Damp Jade Wasp - Incorrect order execution in Bracket::checkInRange function

[sherlock-admin3]

Damp Jade Wasp

High

Incorrect order execution in Bracket::checkInRange function

Summary

The checkInRange function is designed to determine whether the current exchange rate falls within the specified range defined by the takeProfit and stopPrice parameters. This logic relies on the direction variable, which is set during order creation by comparing the initial exchange rate with the takeProfit value. If direction is true, it indicates that the exchange rate at the time of order creation was greater than the takeProfit value; otherwise, it is false.
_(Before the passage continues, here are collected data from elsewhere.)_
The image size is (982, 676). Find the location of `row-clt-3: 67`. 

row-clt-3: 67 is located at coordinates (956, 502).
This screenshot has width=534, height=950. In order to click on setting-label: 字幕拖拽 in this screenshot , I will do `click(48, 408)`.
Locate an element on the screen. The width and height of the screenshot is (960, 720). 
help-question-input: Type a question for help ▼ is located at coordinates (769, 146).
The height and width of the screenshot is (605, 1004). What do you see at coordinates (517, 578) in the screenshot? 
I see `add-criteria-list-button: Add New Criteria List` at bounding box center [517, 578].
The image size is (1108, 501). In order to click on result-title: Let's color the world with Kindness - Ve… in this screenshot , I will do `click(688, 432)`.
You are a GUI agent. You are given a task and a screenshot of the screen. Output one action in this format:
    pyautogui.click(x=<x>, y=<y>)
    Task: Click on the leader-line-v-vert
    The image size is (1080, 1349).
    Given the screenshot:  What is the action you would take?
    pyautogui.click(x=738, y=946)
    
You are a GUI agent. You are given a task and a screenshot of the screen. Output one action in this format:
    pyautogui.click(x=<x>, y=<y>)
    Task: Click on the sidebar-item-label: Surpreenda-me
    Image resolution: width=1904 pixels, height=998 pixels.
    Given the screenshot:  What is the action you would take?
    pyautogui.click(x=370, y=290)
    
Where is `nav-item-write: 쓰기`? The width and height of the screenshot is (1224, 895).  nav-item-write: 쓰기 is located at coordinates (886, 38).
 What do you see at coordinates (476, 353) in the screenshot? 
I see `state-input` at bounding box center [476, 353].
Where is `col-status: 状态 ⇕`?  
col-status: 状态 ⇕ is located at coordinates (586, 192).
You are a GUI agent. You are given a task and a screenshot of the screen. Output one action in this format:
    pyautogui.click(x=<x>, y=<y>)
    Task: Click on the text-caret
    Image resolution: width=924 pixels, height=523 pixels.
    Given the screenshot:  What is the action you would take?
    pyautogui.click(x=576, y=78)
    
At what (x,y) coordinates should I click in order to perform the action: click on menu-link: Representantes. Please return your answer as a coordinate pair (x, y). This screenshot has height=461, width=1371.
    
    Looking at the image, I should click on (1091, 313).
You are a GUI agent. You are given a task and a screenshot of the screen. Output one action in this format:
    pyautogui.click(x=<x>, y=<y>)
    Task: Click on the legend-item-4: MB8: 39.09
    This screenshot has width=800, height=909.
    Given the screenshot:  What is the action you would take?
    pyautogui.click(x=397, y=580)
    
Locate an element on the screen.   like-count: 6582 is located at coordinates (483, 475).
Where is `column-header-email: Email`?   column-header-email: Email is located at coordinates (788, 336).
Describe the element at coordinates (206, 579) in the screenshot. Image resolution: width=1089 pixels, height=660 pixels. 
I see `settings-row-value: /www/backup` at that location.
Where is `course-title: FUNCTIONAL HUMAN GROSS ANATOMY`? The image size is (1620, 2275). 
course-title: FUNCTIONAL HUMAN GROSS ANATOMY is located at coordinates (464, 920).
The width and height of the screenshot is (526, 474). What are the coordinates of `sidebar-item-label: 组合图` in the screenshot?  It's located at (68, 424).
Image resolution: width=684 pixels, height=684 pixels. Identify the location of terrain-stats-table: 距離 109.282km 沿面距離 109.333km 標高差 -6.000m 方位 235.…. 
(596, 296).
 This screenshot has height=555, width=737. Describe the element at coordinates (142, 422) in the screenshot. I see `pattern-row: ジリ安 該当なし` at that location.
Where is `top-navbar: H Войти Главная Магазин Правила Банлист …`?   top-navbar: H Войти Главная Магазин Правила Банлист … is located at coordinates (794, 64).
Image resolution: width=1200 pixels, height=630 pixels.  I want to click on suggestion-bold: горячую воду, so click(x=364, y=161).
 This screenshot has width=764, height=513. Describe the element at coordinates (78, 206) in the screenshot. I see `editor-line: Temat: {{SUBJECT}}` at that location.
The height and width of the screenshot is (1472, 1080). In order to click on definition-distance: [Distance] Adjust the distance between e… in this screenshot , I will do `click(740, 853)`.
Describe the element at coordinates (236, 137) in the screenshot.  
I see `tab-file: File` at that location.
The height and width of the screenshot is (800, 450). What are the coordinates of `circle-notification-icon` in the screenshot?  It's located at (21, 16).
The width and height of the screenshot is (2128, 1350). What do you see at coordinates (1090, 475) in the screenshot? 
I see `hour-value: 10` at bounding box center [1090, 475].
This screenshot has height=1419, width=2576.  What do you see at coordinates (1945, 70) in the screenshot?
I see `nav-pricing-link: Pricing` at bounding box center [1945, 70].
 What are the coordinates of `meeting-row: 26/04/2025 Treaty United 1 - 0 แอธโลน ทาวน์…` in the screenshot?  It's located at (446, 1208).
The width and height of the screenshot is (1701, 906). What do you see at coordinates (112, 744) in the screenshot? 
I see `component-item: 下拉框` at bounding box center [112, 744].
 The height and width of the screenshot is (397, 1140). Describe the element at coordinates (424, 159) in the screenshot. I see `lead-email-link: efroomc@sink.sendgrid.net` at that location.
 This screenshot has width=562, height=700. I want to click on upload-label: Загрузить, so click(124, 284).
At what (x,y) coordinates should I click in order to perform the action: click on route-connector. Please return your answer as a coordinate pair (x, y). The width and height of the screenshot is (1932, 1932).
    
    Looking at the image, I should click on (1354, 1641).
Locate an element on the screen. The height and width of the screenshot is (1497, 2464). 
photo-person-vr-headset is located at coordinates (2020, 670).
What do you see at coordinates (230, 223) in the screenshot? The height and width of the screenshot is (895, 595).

While the logic works as expected when direction is false, it fails when direction is true. In such cases, the function incorrectly executes the order when the exchange rate is lower than the takeProfit value. This behavior contradicts the intended functionality, as the order should only execute when the exchange rate is greater than or equal to the takeProfit value or when it meets the stop-loss condition (exchangeRate >= order.stopPrice).

Root Cause

https://github.com/sherlock-audit/2024-11-oku/blob/ee3f781a73d65e33fb452c9a44eb1337c5cfdbd6/oku-custom-order-types/contracts/automatedTrigger/Bracket.sol#L595-L598

Internal pre-conditions

No response

External pre-conditions

No response

Attack Path

No response

Impact

This flawed implementation creates a scenario where orders are triggered prematurely or inaccurately when direction is true,

PoC

No response

Mitigation

-    if (exchangeRate <= order.takeProfit)
+    if (exchangeRate <= order.takeProfit)

[bugvorus]

@sherlock-admin
when direction== true, the current logic implementation leads to missed trade execution. How can this be invalid?